Networks, Geometry and Clustering

Networks, Geometry and Clustering

Clustering is a vital tool when handling data making it a central part of data science. By grouping similar objects together, it helps us find what we are looking for. I don’t go to a bakery to find a book. Clustering is part of a wider idea in science as we are always faced with thousands of potential or actual measurements but we need to focus on the few which are relevant to the process we are trying to understand. I do not need to know the nuclear properties of the constituents of a gas to understand its properties, while measuring temperature, pressure and volume do throw a lot of light on that problem. In whatever branch of science we are working in, we are always trying to reduce the dimensionality of our data, to use the language of statistics and data analysis.

Many of the techniques we use will need a measure of distance and it is most natural to call upon the everyday distance as defined by any ruler – formally the Euclidean distances d where for example d2 =  x2  +  y2  +  z2  for the distance between the origin and a point at (x,y,z) in 3-dimensions.

However, what if time is present? Time is very different from space. Mathematically it leads to new types of geometry for space-times, Lorentzian rather than Euclidean. The simplest example is the Minkowski space-time used for studying special relativity. James Clough and I have been using Minkowski space as part of our study of networks which have a sense of time built into them - Directed Acyclic Graphs (see my blog on Time Constrained Networks for instance). Essentially these networks have a time associated with each vertex and then any edges present always point in one direction in time, say from the more recent vertex to an older one. Typically the time is a real physical time but for these types of network one can always construct an effective if artificial time coordinate.

There are many types of data with a directed acyclic graph structure. Citation networks are excellent examples and we will use them to illustrate our ideas in the rest of this article. Each node in a citation network is a document. The edges represent the entries in the bibliography of one document which always reference older documents - our arrow of time. We have worked with several different types of citation network: academic paper networks based on sections of the arXiv paper repository, US Supreme court judgements, and patents. My blog on citation network modelling gives some more background and how I think about citation networks in general.
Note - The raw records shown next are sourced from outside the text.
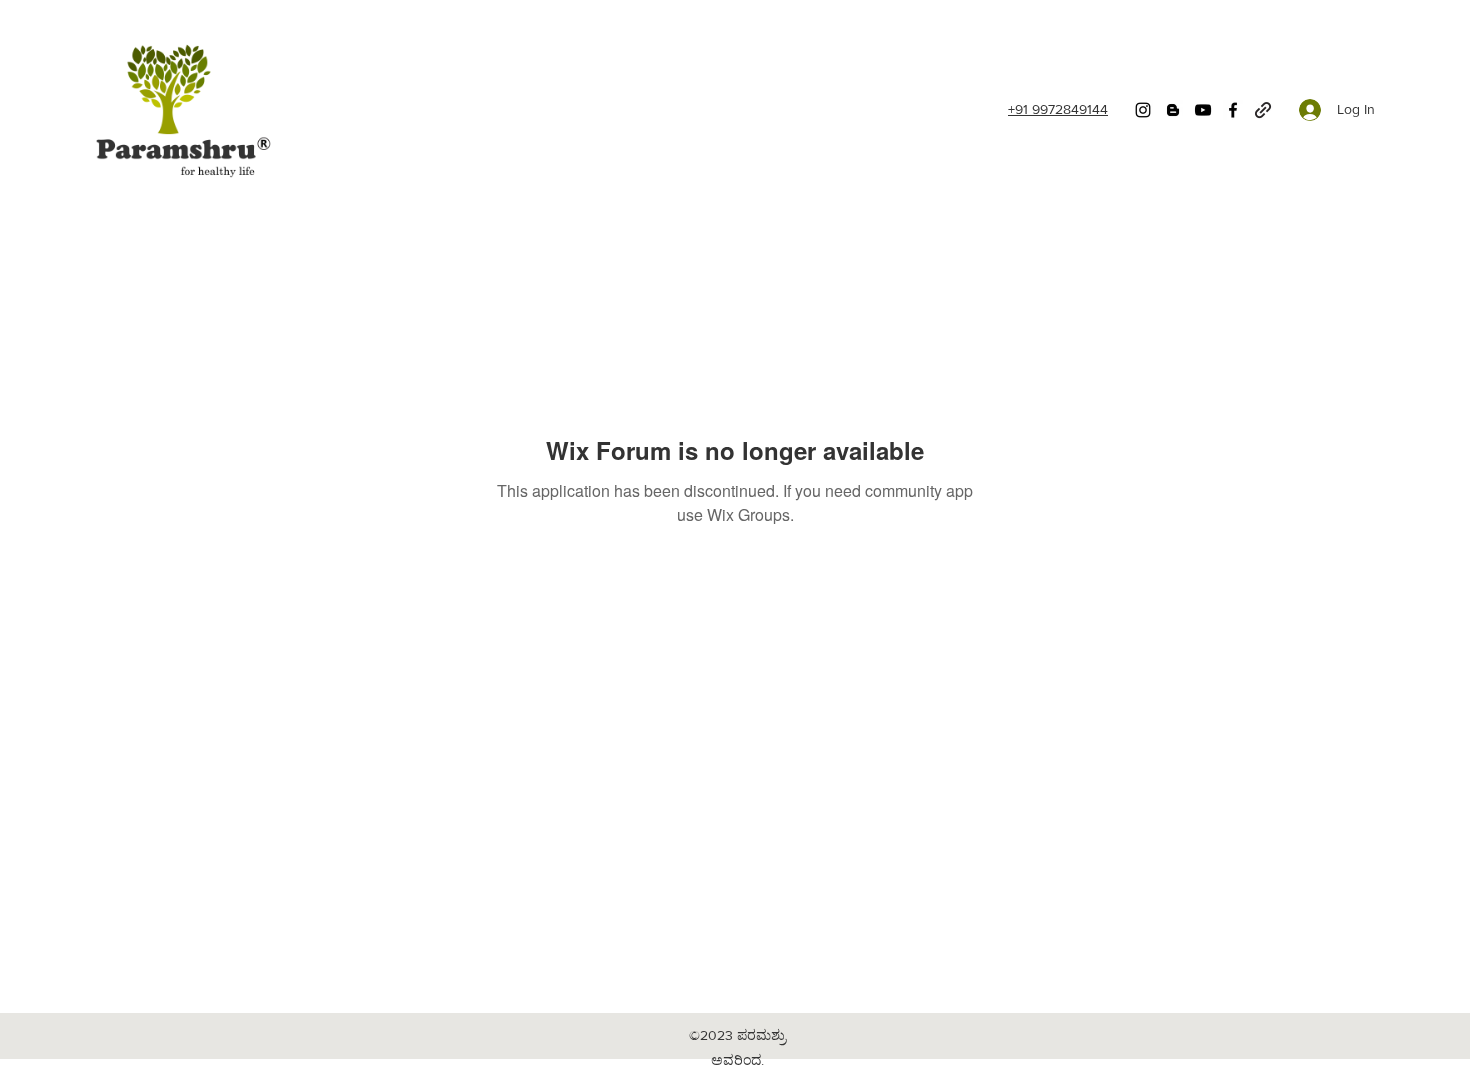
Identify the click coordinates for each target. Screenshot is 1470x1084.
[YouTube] (1203, 110)
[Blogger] (1173, 110)
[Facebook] (1233, 110)
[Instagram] (1143, 110)
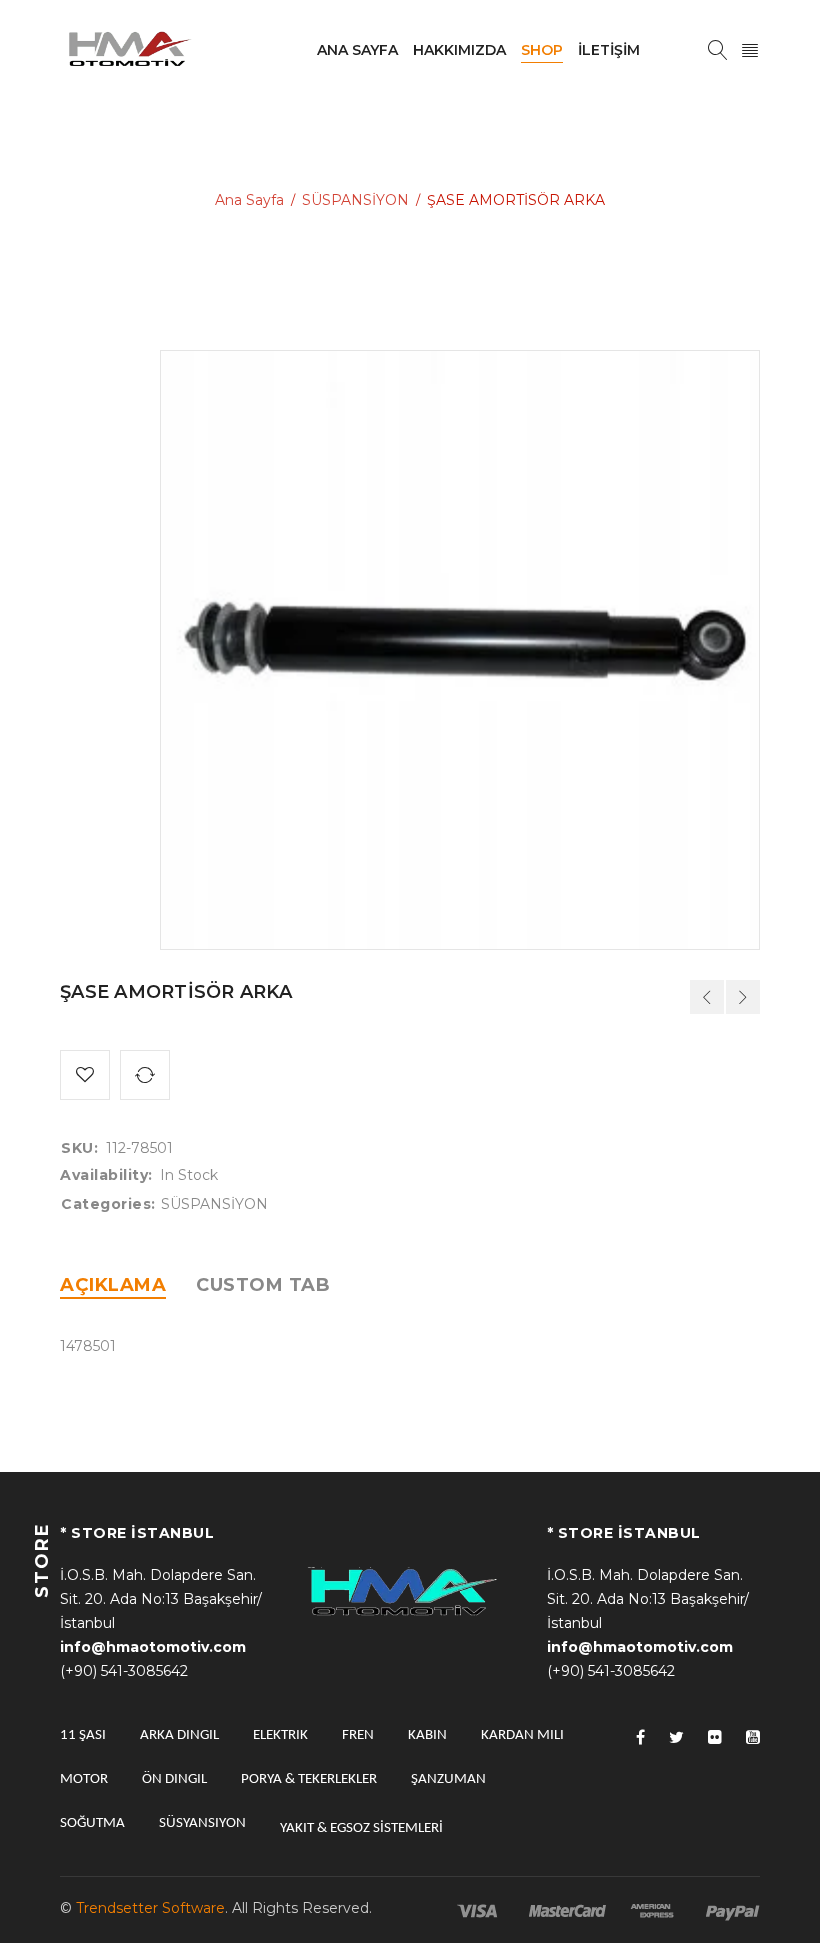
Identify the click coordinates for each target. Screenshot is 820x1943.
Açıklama (113, 1285)
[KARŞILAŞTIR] (145, 1075)
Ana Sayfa (249, 200)
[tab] (113, 1285)
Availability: (106, 1175)
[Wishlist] (85, 1075)
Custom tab (263, 1285)
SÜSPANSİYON (355, 200)
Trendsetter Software (150, 1908)
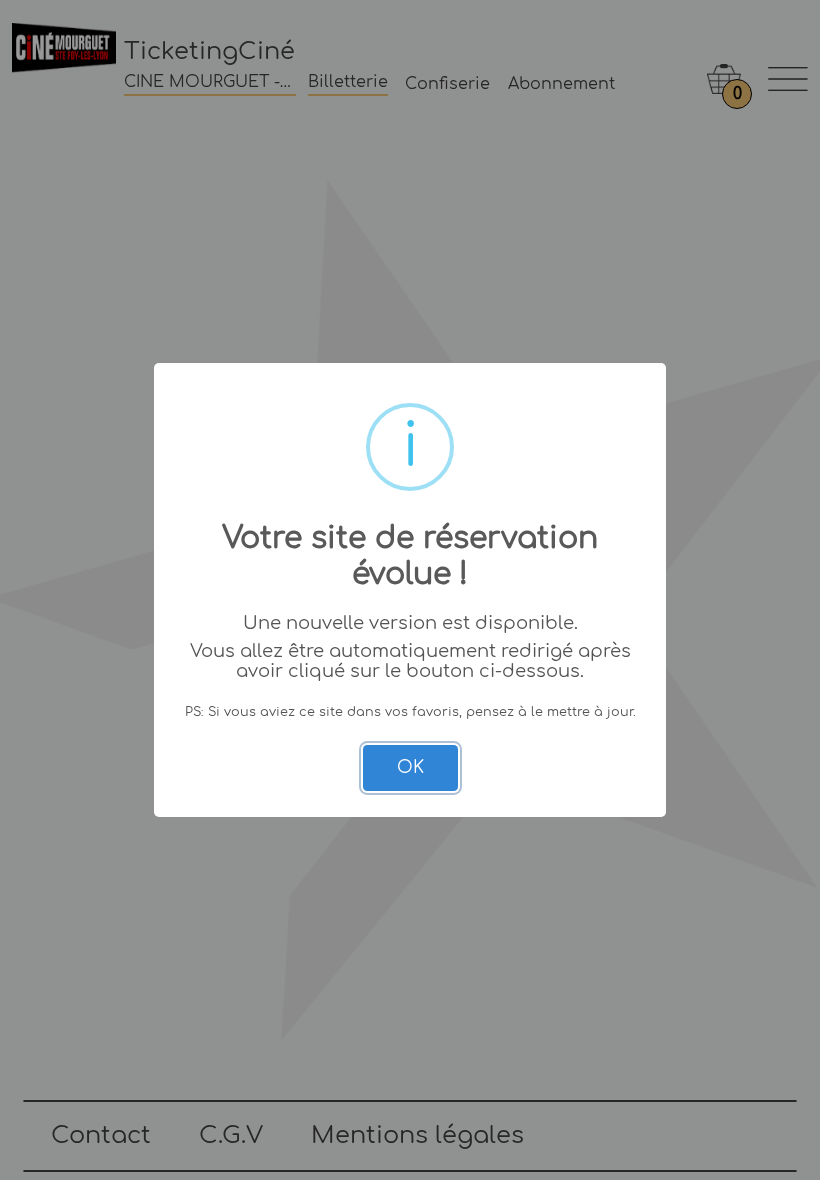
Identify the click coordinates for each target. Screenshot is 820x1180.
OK (410, 767)
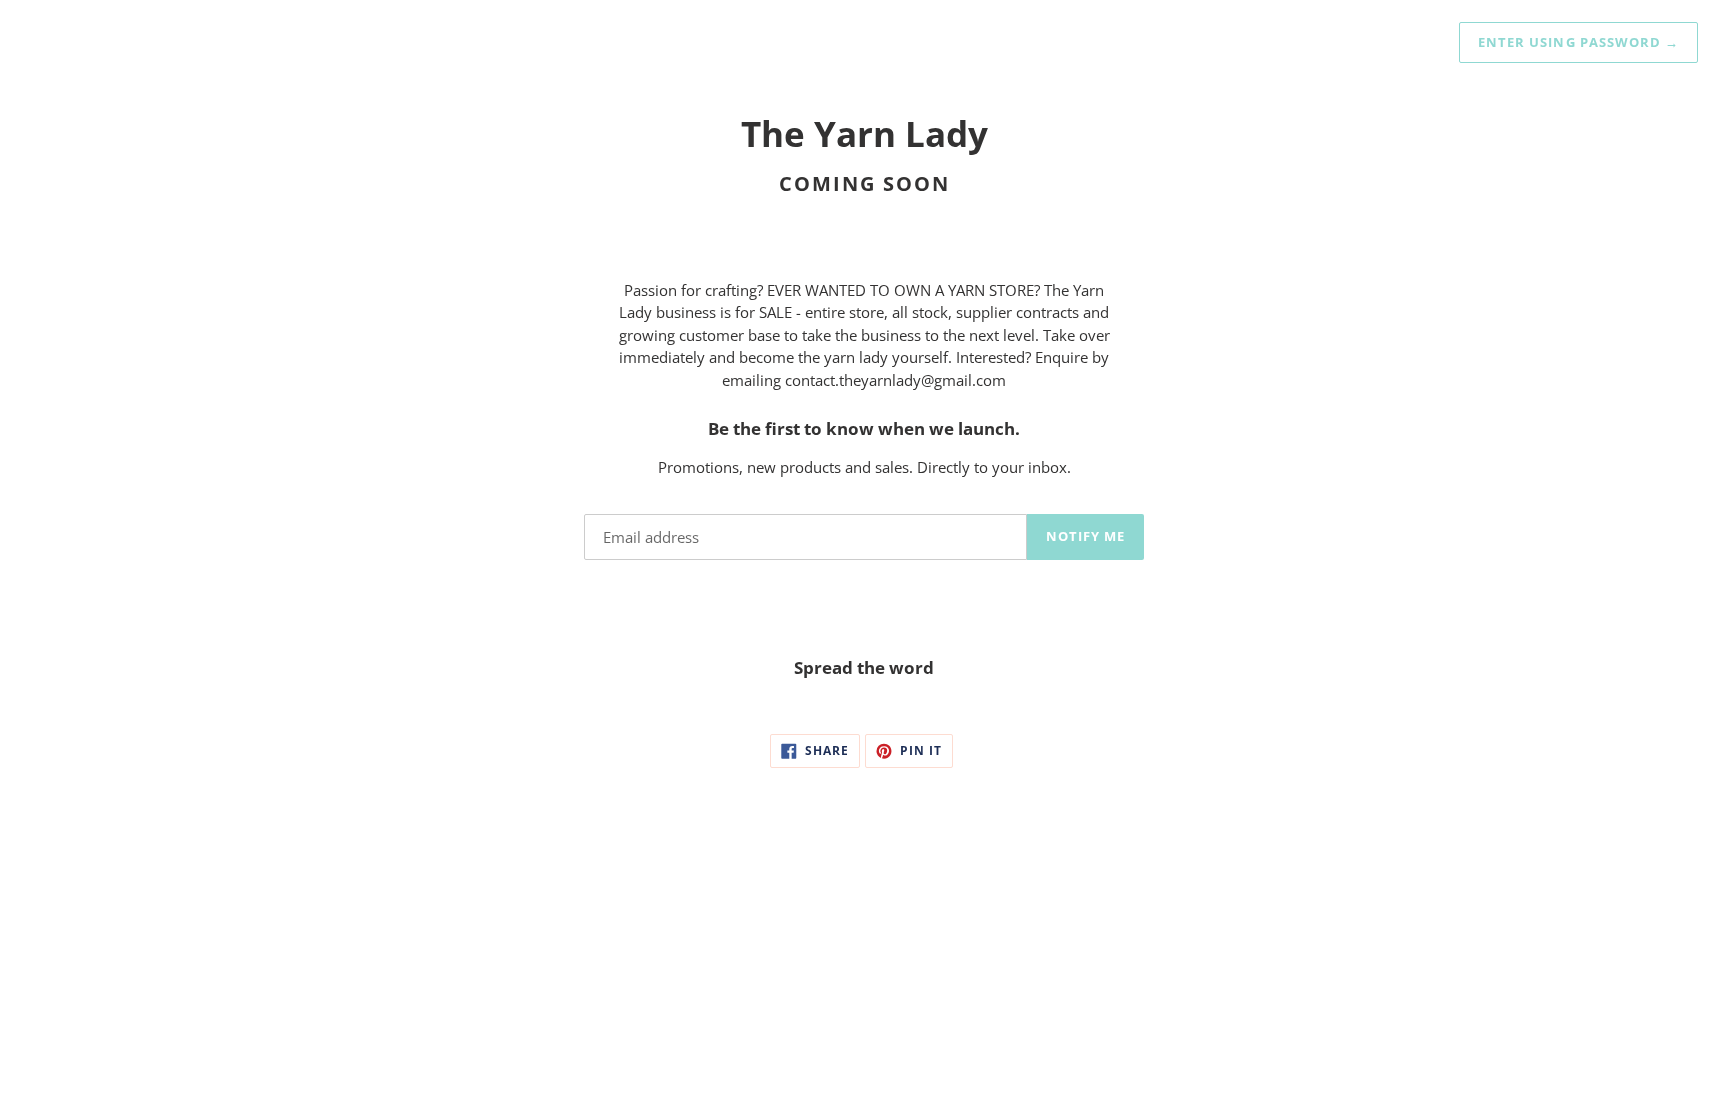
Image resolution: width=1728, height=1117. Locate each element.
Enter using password (1578, 42)
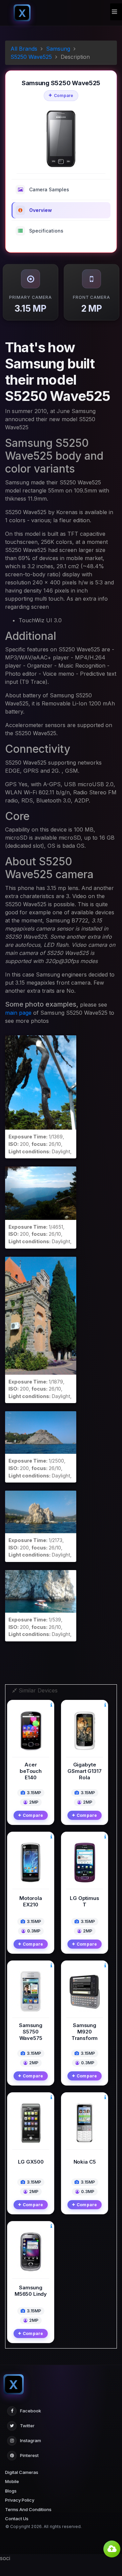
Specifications (46, 231)
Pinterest (29, 2455)
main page (18, 1012)
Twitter (27, 2425)
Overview (40, 210)
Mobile (12, 2481)
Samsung (58, 48)
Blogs (11, 2491)
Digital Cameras (21, 2472)
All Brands (24, 48)
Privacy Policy (19, 2500)
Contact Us (16, 2518)
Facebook (30, 2410)
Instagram (30, 2440)
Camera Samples (49, 189)
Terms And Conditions (28, 2509)
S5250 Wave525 (31, 56)
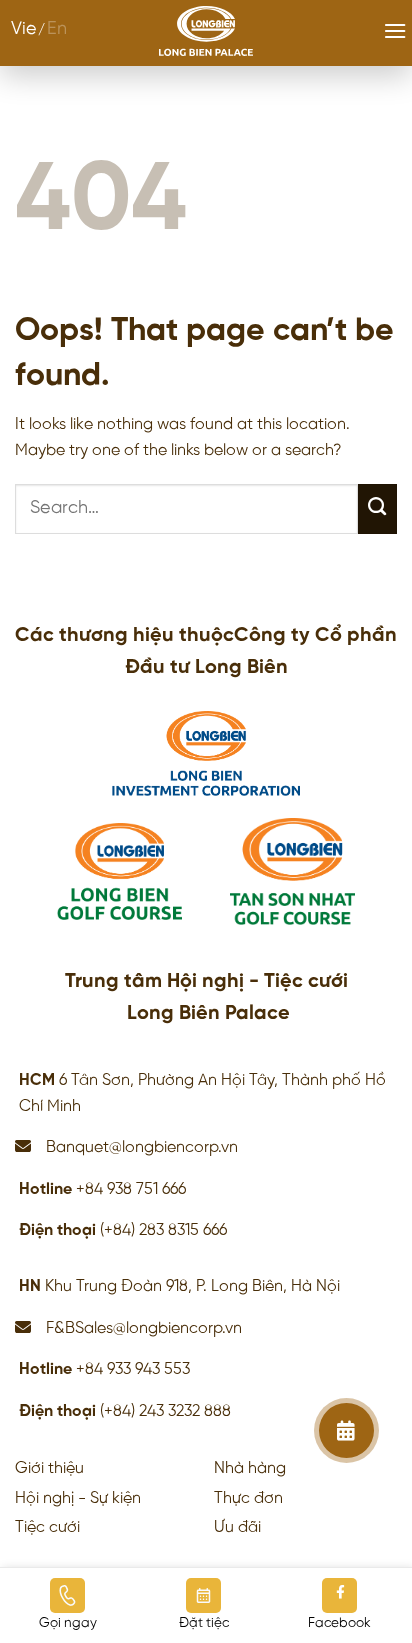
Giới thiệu (49, 1468)
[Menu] (395, 30)
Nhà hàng (250, 1468)
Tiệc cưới (47, 1527)
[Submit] (377, 509)
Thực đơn (248, 1498)
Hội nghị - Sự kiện (78, 1498)
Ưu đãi (237, 1527)
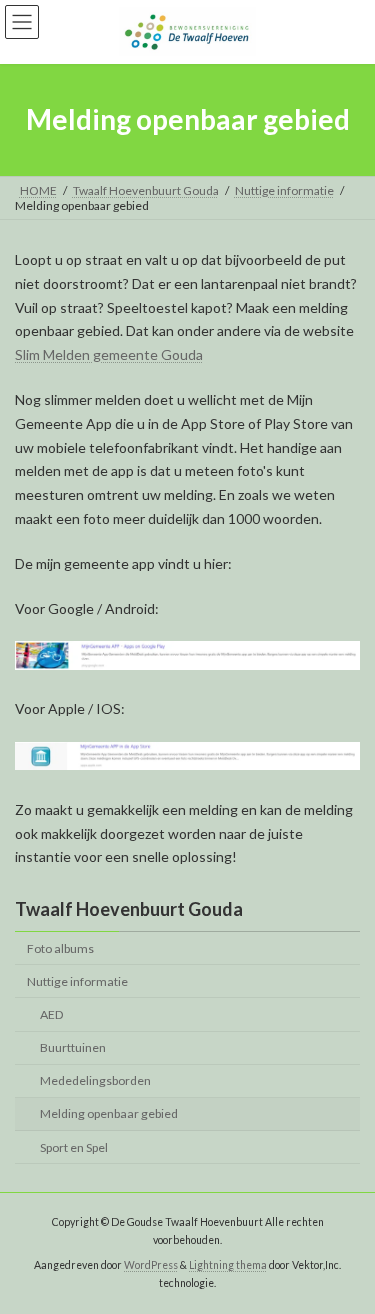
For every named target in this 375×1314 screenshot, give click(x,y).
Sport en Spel (74, 1147)
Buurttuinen (73, 1047)
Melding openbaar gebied (109, 1114)
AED (52, 1014)
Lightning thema (228, 1265)
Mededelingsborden (95, 1081)
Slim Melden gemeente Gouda (109, 354)
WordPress (151, 1265)
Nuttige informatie (77, 981)
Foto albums (60, 948)
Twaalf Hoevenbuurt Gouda (129, 909)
Combining these two concepts  James Clough and I have adapted a well-known clustering method, MDS (Multidimensional scaling), so that it works for directed acyclic graphs (Clough and Evans 2017). Traditional MDS is usually applied to data sets where you have a matrix of distances between each object. For a network, this would usually be the length of the shortest path between each node. MDS then assumes that these objects/nodes are embedded in a Euclidean space and suggests the best set of coordinates for the objects in that space. Clustering can then be performed by looking at which points are close together in this space. We found a way to take account of the fact that two papers on exactly the same topic can be published at the same time in different places. They are clearly ‘close’ together in any common sense definition of close yet there is no direct connection through their citation network. Our method will show that these papers are similar just from the pattern of their citations. Indeed the text could be fairly different (perhaps with two documents on networks, one uses the terms node, link, network while the second uses vertex, edge, graph for the same concepts) but the way these two documents are used by others later, or the way the two documents were based on the same material, indicates they are likely to be working on the same ideas.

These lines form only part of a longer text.